Chronic intermittent hypoxia (CIH) induces systemic (hypertension) and central alterations (mitochondrial dysfunction underlying cognitive deficits). We hypothesized that agonists of oestradiol receptors (ER) α and β prevent CIH-induced hypertension and brain mitochondrial dysfunction.
Ovariectomized female rats were implanted with osmotic pumps delivering vehicle (Veh), the ERα agonist propylpyraoletriol (PPT - 30 μg/kg/day) or the ERβ agonist diarylpropionitril (DPN - 100 μg/kg/day). Animals were exposed to CIH (21%-10% F O - 10 cycles/hour - 8 hours/day - 7 days) or normoxia. Arterial blood pressure was measured after CIH or normoxia exposures. Mitochondrial respiration and H O production were measured in brain cortex with high-resolution respirometry, as well as activity of complex I and IV of the electron transport chain, citrate synthase, pyruvate, and lactate dehydrogenase (PDH and LDH).
Propylpyraoletriol but not DPN prevented the rise of arterial pressure induced by CIH. CIH exposures decreased O consumption, complex I activity, and increased H O production. CIH had no effect on citrate synthase activity, but decreased PDH activity and increased LDH activity indicating higher anaerobic glycolysis. Propylpyraoletriol and DPN treatments prevented all these alterations.
We conclude that in OVX female rats, the ERα agonist prevents from CIH-induced hypertension while both ERα and ERβ agonists prevent the brain mitochondrial dysfunction and metabolic switch induced by CIH. These findings may have implications for menopausal women suffering of sleep apnoea regarding hormonal therapy.
慢性间歇性低氧(CIH)引起全身(高血压)和中枢(认知功能障碍相关的线粒体功能障碍)改变。我们假设雌激素受体(ER)α和β激动剂可预防 CIH 引起的高血压和脑线粒体功能障碍。

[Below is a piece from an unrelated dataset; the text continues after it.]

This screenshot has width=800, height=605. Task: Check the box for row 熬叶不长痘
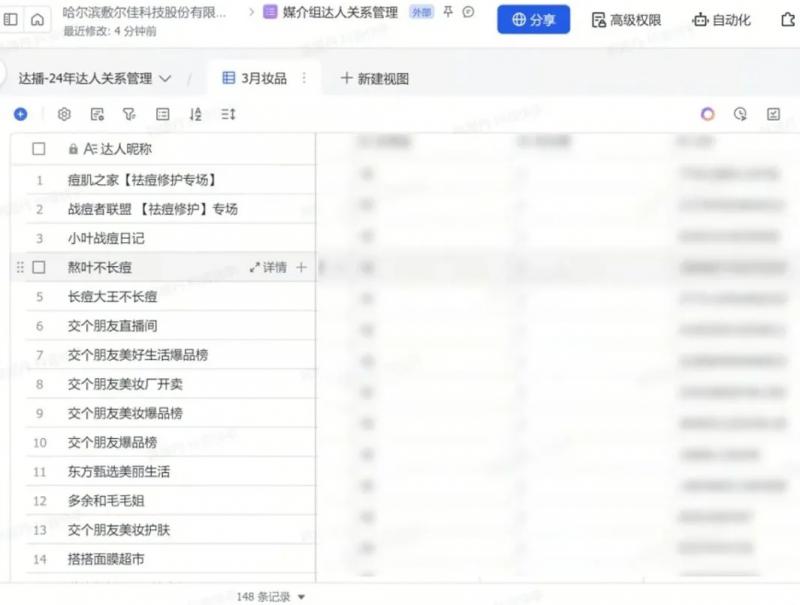(x=39, y=267)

将去卵巢雌性大鼠植入渗透泵,以输送载体(Veh)、ERα激动剂丙基吡罗醇(PPT-30μg/kg/天)或 ERβ激动剂二芳基丙腈(DPN-100μg/kg/天)。动物暴露于 CIH(21%-10%F O-10 个循环/小时-8 小时/天-7 天)或常氧。在 CIH 或常氧暴露后测量动脉血压。用高分辨率呼吸仪测量大脑皮质的线粒体呼吸和 H2O 产生,以及电子传递链复合物 I 和 IV、柠檬酸合酶、丙酮酸和乳酸脱氢酶(PDH 和 LDH)的活性。

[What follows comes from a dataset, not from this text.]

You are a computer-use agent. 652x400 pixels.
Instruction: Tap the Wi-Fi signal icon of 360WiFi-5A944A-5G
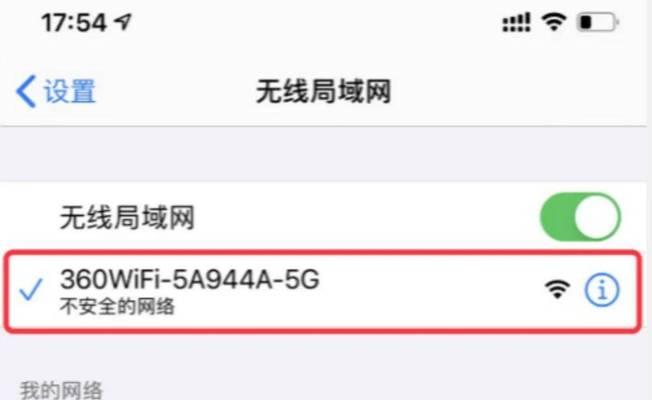pyautogui.click(x=558, y=289)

丙基吡罗醇但不是 DPN 预防了 CIH 引起的动脉压升高。CIH 暴露降低了 O 消耗、复合物 I 活性并增加了 H2O 产生。CIH 对柠檬酸合酶活性没有影响,但降低了 PDH 活性并增加了 LDH 活性,表明无氧糖酵解增加。丙基吡罗醇和 DPN 治疗预防了所有这些变化。
我们得出结论,在去卵巢雌性大鼠中,ERα 激动剂可预防 CIH 引起的高血压,而 ERα 和 ERβ 激动剂均可预防 CIH 引起的脑线粒体功能障碍和代谢转换。这些发现可能对患有睡眠呼吸暂停的更年期妇女的激素治疗具有重要意义。